• Week 1 - Defining Ideas For a Shifting Shorline

    Week 1 - Defining Ideas For a Shifting Shorline

    The first week of the Summer Program focused
    on inventory, analysis, and visioning for the Sausalito waterfront.
    Students were working as a group, the students will examine the
    area’s natural and man-made systems to understand the dynamic
    forces that shape the Sausalito waterfront (approximately 100
    acres). These systems include historic, socio-economic/cultural,
    transportation, land use, topographic form & building massing,
    hydrologic, ecological, and climate (including sea level rise). The end
    result will be an analytical framework that considers stakeholder
    concerns and documents systemic forces, and provides a base of
    information for each student to generate an initial reaction/vision
    for the site’s next 100 years.

  • Week 2: Urban Design

    Week 2: Urban Design

    Mia responded to rising sea level while also supporting the small-scale and home-based businesses in Sausalito, providing amenities for its aging population, and facilitating working opportunities that dont require commuting. Her scheme proposes a simple cut and fill strategy, taking land from one part of the site and using it to fortify the rest of the site. Fill builds up a series of programmatic ‘bars’ that jut off of Bridgeway at the places where the grade difference between Bridgeway and the current site is the greatest; in this way, and by putting development on the edge, the current divide that exists between the shore and the hills is mediated. These bars are built to be above sea level in a FEMA flood in 2100, but each has a strategy for responding if levels continue to rise. In the mixed-use neighborhood, homes can be ‘unclicked’ from the grid and floated so that although land might become sea, no net real estate is lost. Other strips have levees, and some have floodable structures.

  • Week 4: Object Design

    Week 4: Object Design

    Floating Dinner Party
    Mia’s object is a raft for a floating restaurant to be docked on shore as Bridgeway Blvd. becomes the new shore. These rafts will be tethered to the current shore, and could be released to allow for a meal at sea. Diners would have Richardson Bay as their ambiance and be served by waiters on canoes or kayaks.
    The material palette is taken from the materials on site, and the original industrial history of the Marinship area. Wood forms the floor of the raft, into which pieces of metal scrap are inset. Planter boxes which divide the rafts from one another when they are docked hold aggregate that comes from the site as well as dry-tolerant vegetation.

Mia Scharphie


“I am fascinated by the layers—geologic, environmental, historic, economic, and social that stack up in time and create space. At its core, this is a poetic interest, but it engages my love for science, social science and art. I studied Urban Studies and have work experience in architecture and at Public Architecture, a nonprofit based in San Francisco that creates a range of options for engaging in design as a civic venture.

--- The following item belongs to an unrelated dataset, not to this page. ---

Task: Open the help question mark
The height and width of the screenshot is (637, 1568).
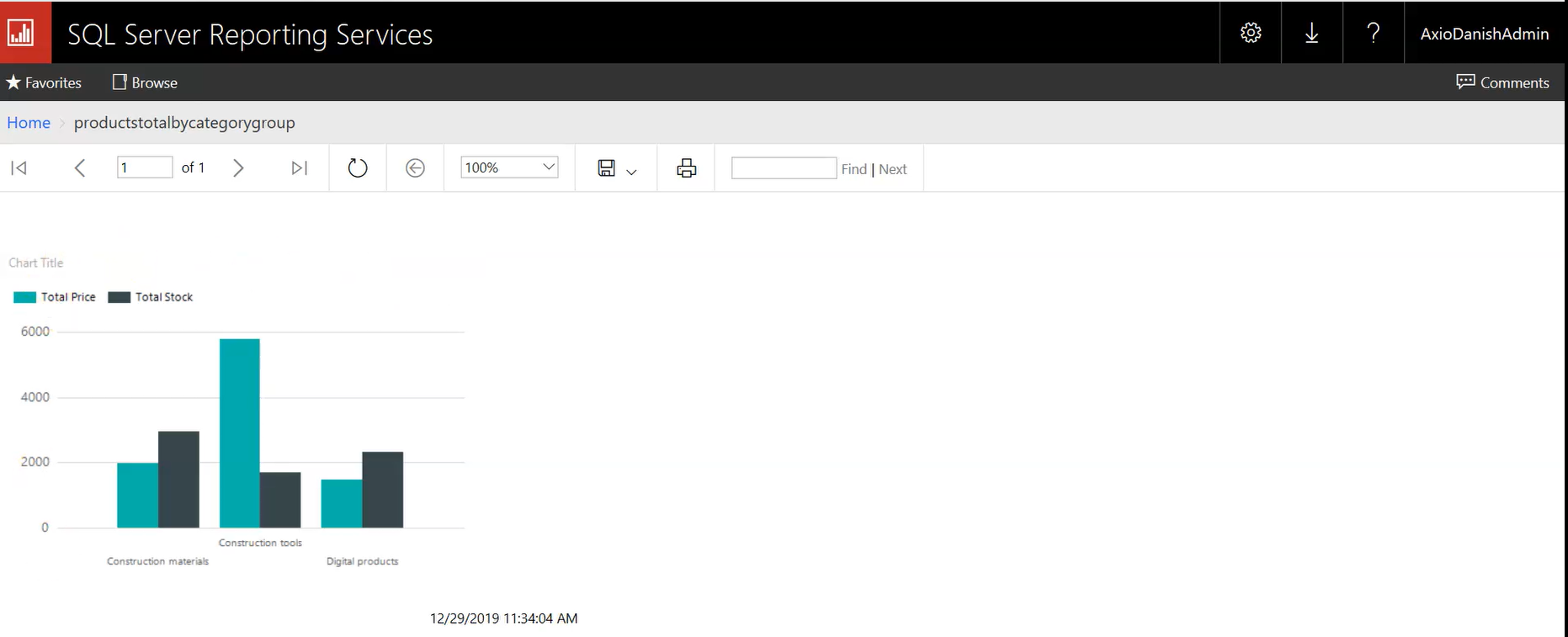Action: point(1373,33)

I love the diversity of scales landscape architects address. From larger questions of city-wide sustainability, to the intimate feel of materials and views at human scale, we have to be generalists and specialists in both ideas and space. On the big scale, I am interested in how natural systems can be a more integrated part of cities, and how cities can function more ecologically. I’m also very interested in whether and how landscape architecture can address socioeconomic issues and act as an economically empowering force.”